EXERCISE> What you write must match the records exactly, except for the images, which are left out.

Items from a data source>
* * * *

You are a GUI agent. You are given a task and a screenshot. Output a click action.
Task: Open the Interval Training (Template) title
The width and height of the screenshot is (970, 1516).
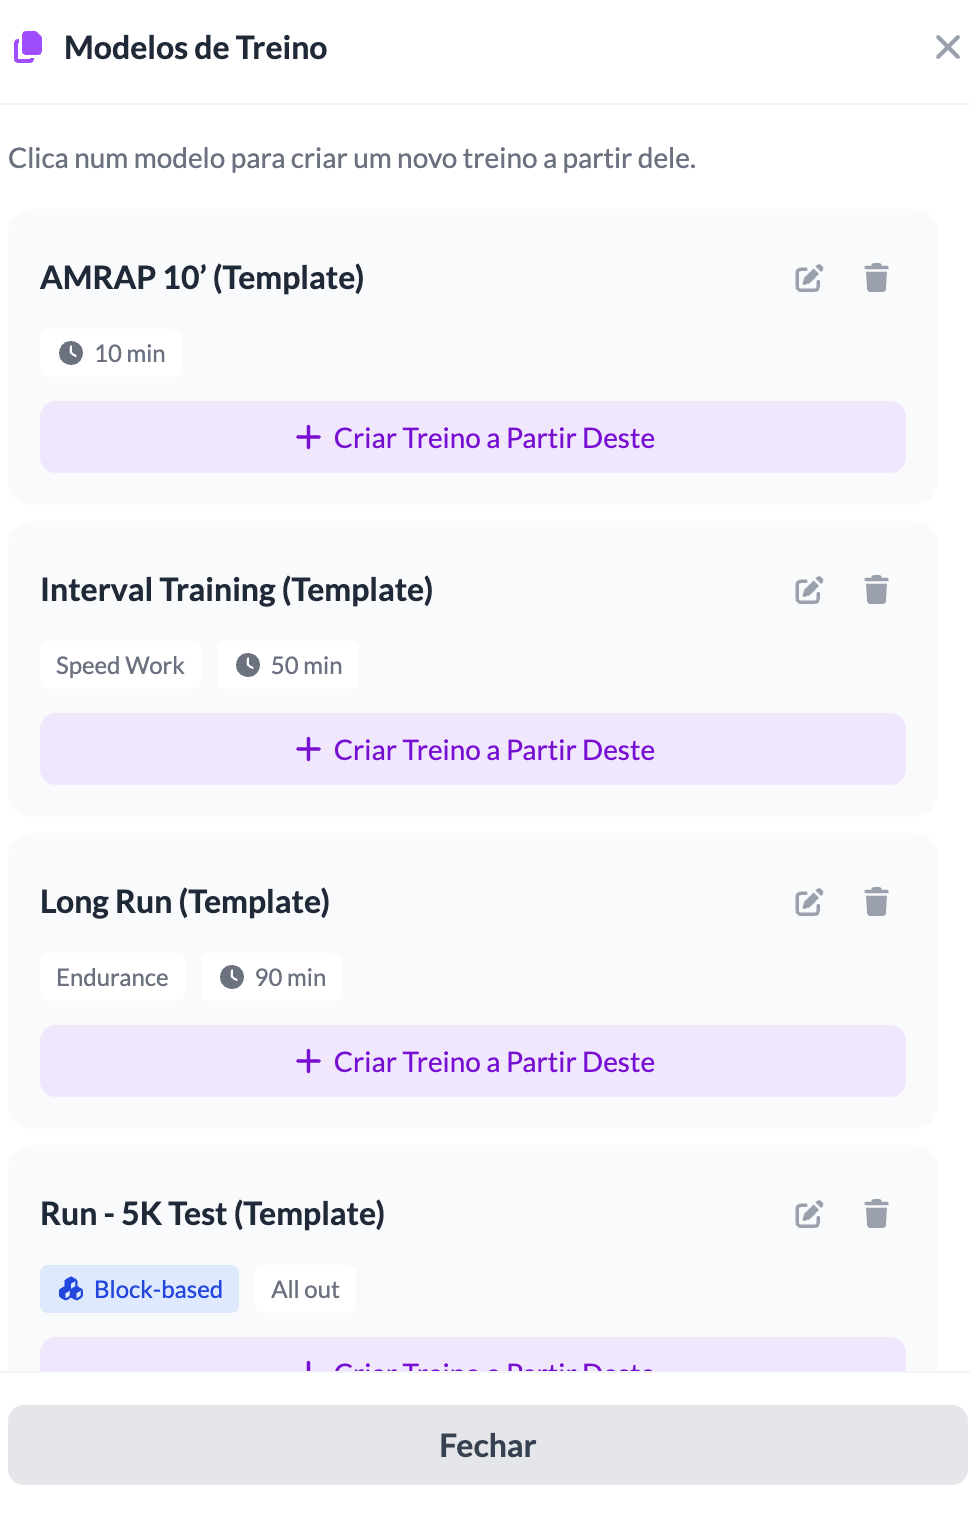[237, 590]
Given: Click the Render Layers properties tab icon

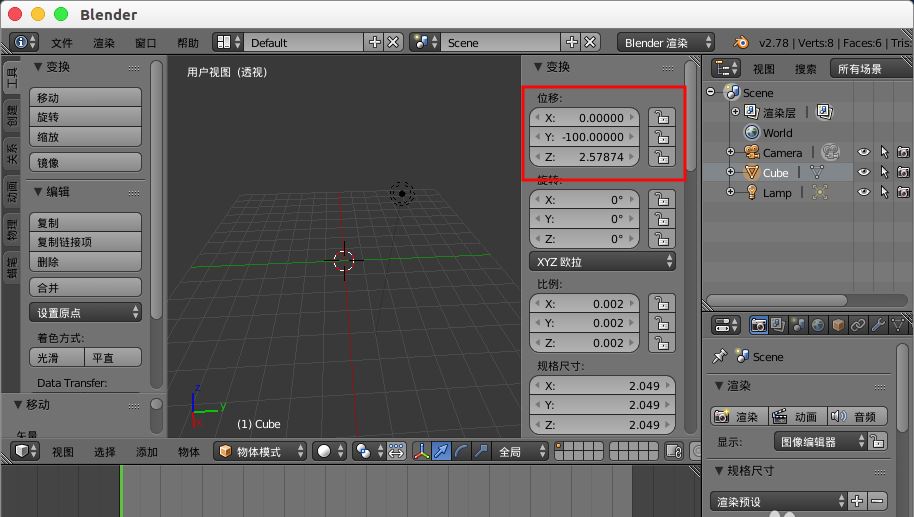Looking at the screenshot, I should coord(778,325).
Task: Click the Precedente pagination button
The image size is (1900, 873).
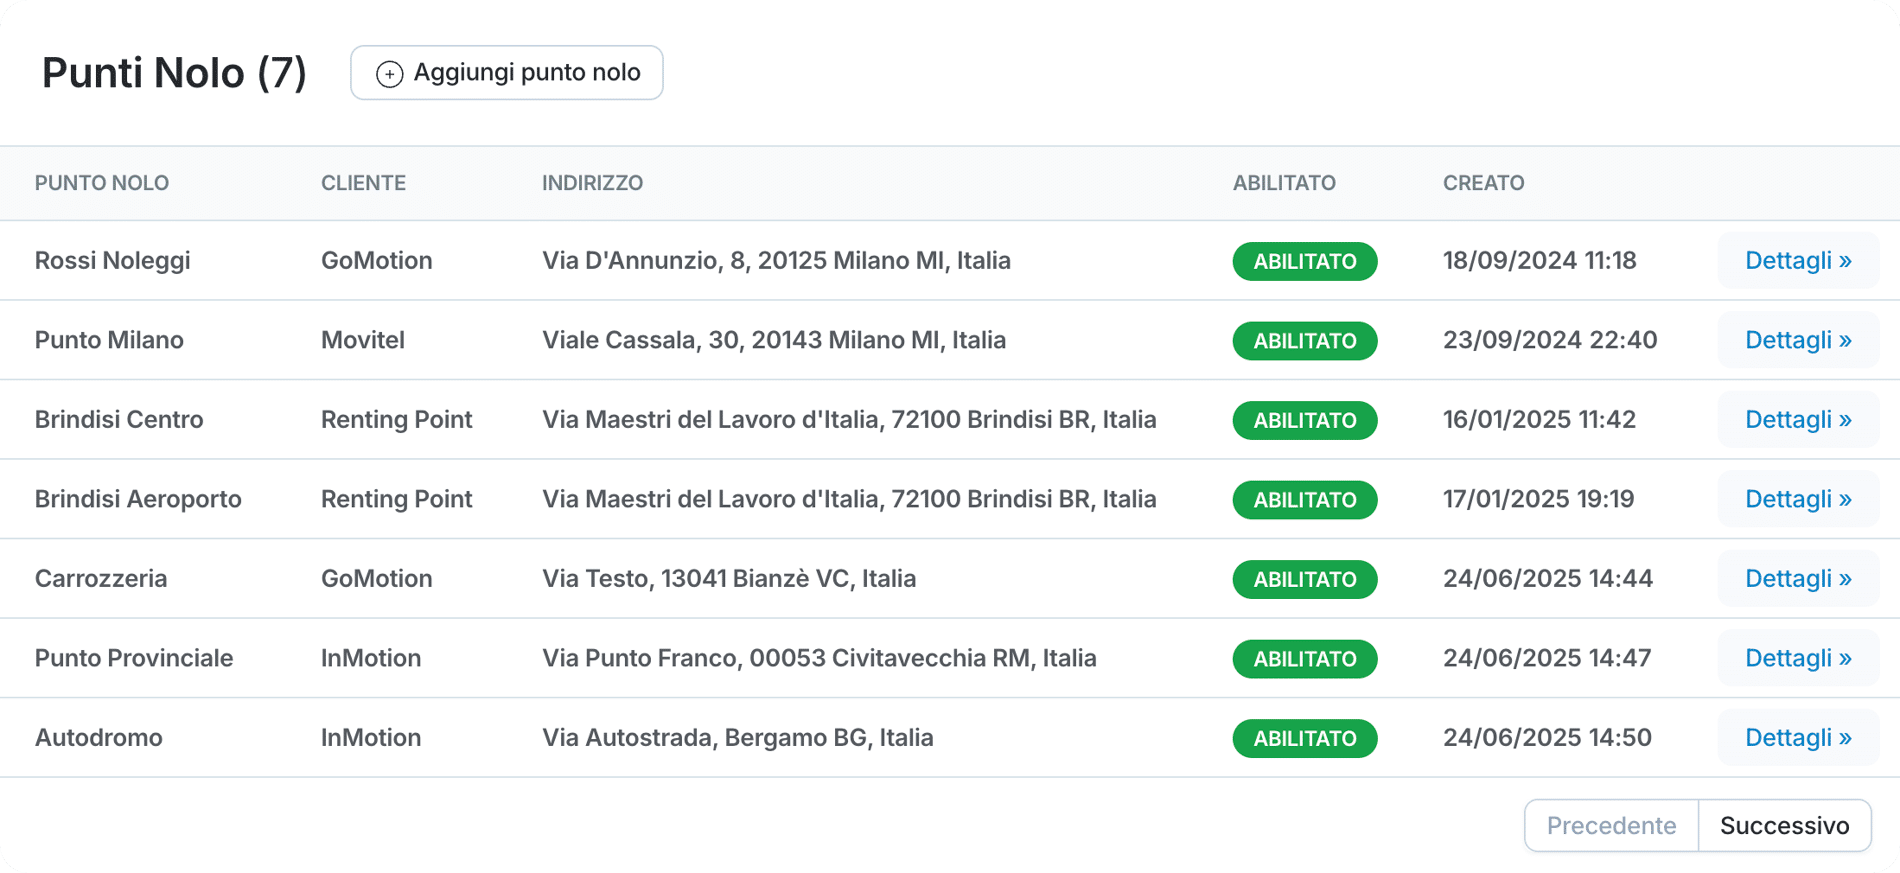Action: [1611, 826]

* * * *

WRITTEN REPLY>
You are a GUI agent. You are given a task and a screenshot. Output a click action.
Task: Open the Interval Training (Template) title
The width and height of the screenshot is (970, 1516).
[237, 590]
Given: Click the Render Layers properties tab icon

Looking at the screenshot, I should coord(778,325).
Task: Click the Precedente pagination button
The image size is (1900, 873).
Action: [1611, 826]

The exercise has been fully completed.